The Signal

How can you get over there enough?

- By Phillip Alder

Orson Welles said, “My doctor told me to stop having intimate dinners for four. Unless there are three other people.”

A bank manager told today’s declarer to stop throwing in the towel without first finding a third dummy entry.

How should South play in seven no-trump after West leads the diamond nine?

Before we get to that, what does South’s sequence mean?

To be honest, I cannot remember seeing that at the table. South showed a balanced hand with — approximat­ely! — 28-30 points. North, unable to use Gerber or Blackwood to ask for aces and kings, understand­ably leapt to seven no-trump. (Regular readers will know that I would respond two no-trump with that North hand. Then South could jump to four clubs, Gerber asking for aces, followed by five clubs for kings. When North denies a king, South can stop in six no-trump.)

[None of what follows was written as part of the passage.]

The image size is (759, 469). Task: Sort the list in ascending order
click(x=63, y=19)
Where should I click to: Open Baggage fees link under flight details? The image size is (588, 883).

South has only 10 top tricks: four spades, one heart, two diamonds and three clubs. To get up to 13, he needs to find East with the heart king and collect four heart tricks. But that might require taking three finesses in the suit, which would need three dummy entries — and they are available if spades break 3-2.

Cash the spade king, then overtake the spade queen with dummy’s ace. (If someone shows out, hope East has at most kingthird of hearts.) In the dummy, you take a heart finesse.

Now overtake the spade 10 with dummy’s jack and repeat the heart finesse. Finally, lead your carefully preserved spade three to dummy’s four, take a third heart finesse and claim.